Ward’s constituency was added to the list two years ago and since then central office has demanded monthly updates about the number of leaflets and letters dispatched and doorsteps trodden. Clegg has already visited a number of times.
Ward drove his car around the constituency to demonstrate its diversity. He passed through the attractive cottages at the northern tip, before turning in to one of the most deprived estates in the country. Some of the houses lay deserted with huge metal plates hauled up over windows and doors. At others the gates had fallen off their hinges.
The estates gave way to Bradford Moor, where shops such as Sana Fabrics, Ahmed Foods, Nangla Furniture and Akbar’s lined the streets. In Bradford East half the children were on free school meals, there were five big working-class estates and in the poorest ward a child was five more times likely to die than in Ilkley, an affluent spa town outside the city, said Jeanette Sunderland, the leader of the Lib Dems on the local council and Ward’s campaign manager.
Sitting back into her chair in the campaign headquarters, she flung her hand up towards a map of the sausage-shaped constituency, colour-coded by deprivation. “That means poverty,” she said, sweeping her hand over the lower half of the map, which was red. “And no one lives up there,” she said, pointing to the smaller area of blue.
Behind Sunderland stood a flip chart on which were written four key policies for the Lib Dems. “We take the complex national messages and we explain why they matter to you in Bradford East,” she said. “The £10,000 personal income tax allowance will benefit everyone, while the mansion tax on homes worth more than £2m will hit no one.

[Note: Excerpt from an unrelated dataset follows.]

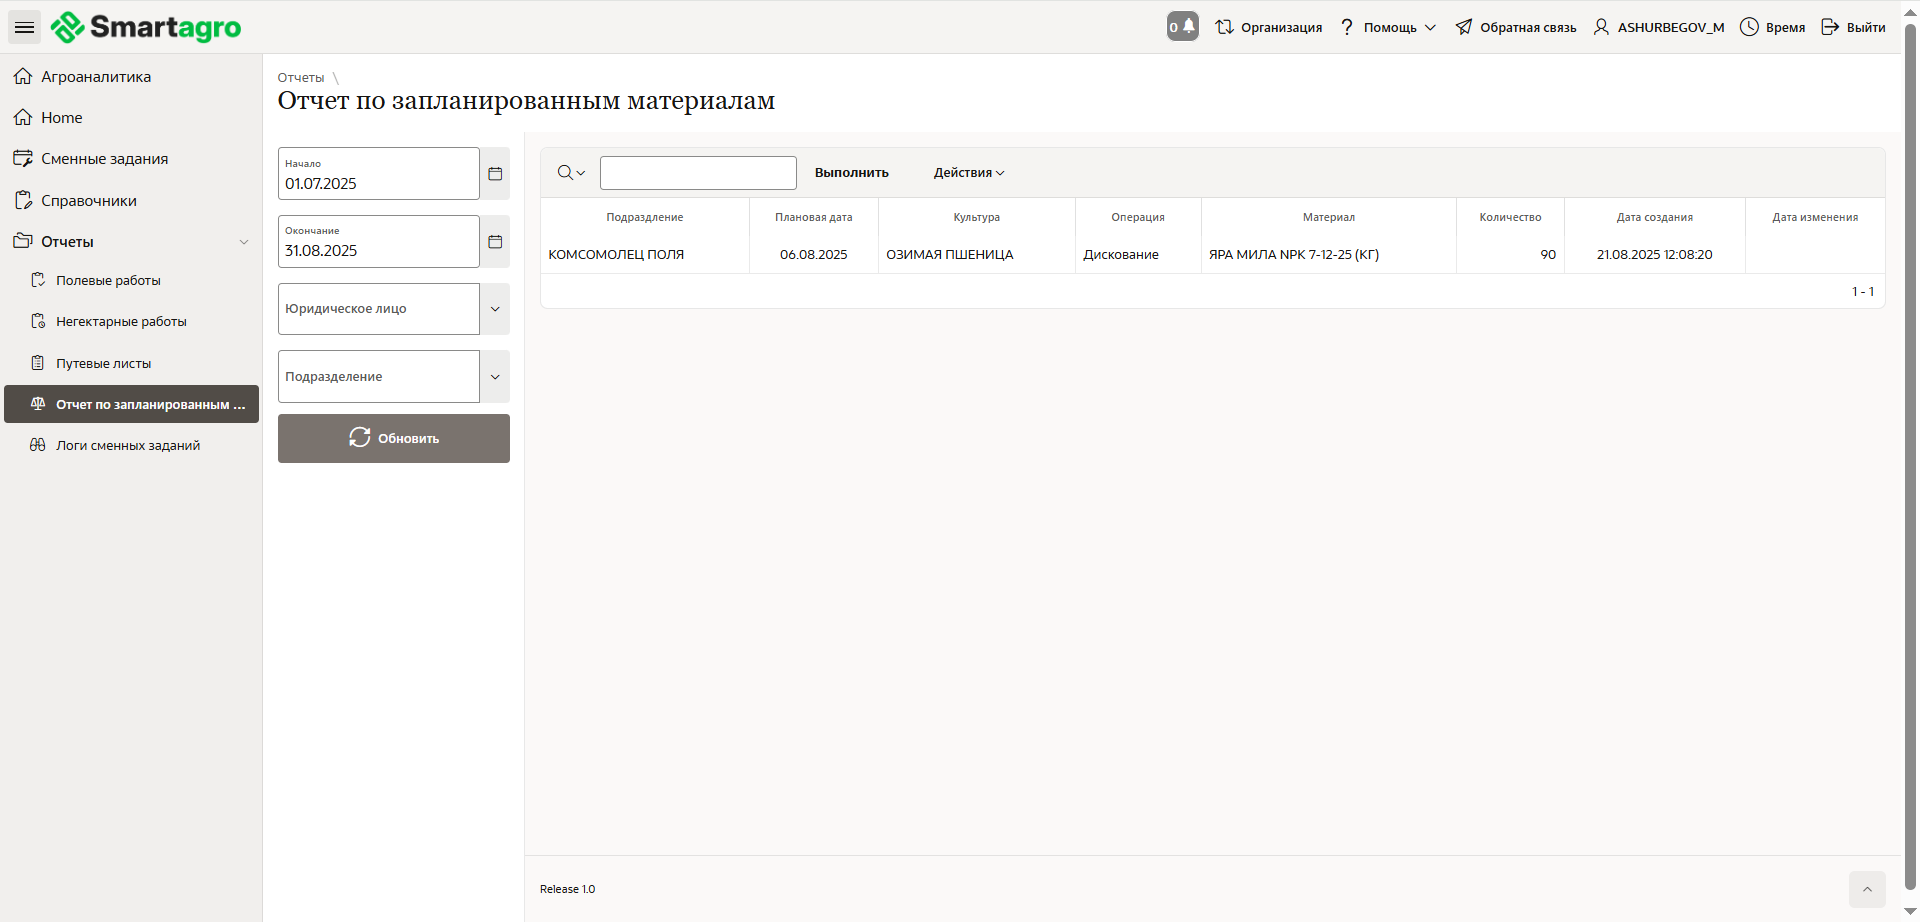Open calendar picker for Окончание date
Screen dimensions: 1920x922
pyautogui.click(x=495, y=242)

There are no millionaires in this constituency. There isn’t a house worth £1m, never mind £2m. And the pupil premium to target the most deprived school students will bring in £12m.”
Here too, leaflets are being printed in the thousands. And it is an example of another way that the Lib Dems target areas – starting with a council seat, then another, until they have a ward, then two, then more. Finally, as is now the case in Bradford East, they throw all their energy into securing an MP.
Here too there is leaflet after leaflet reminding voters that there is one party that can’t win: this time, it’s the Tories.
Both Sunderland and Ward rejected the claim that the Lib Dems changed their message to suit the town. Sunderland said it was about talking about the parts of the message that were relevant . “In Little Horton ward in Bradford there is no point talking about tax – most are on benefits,” she said. Electoral reform was a non-issue in Bradford, especially for families where the decision was whether to eat or warm their houses.
Ward claimed disillusionment was rife in Bradford East. To prove his point promised that the first person he asked would not know the name of their local MP. He was right. “I haven’t got a clue,” she said in a strong local accent, laughing. Mubarak Khan, a 42-year-old taxi driver, said he had always backed Labour but now wouldn’t bother voting at all. “They promise and don’t deliver – on education, health, transport, even policing. I won’t be voting.”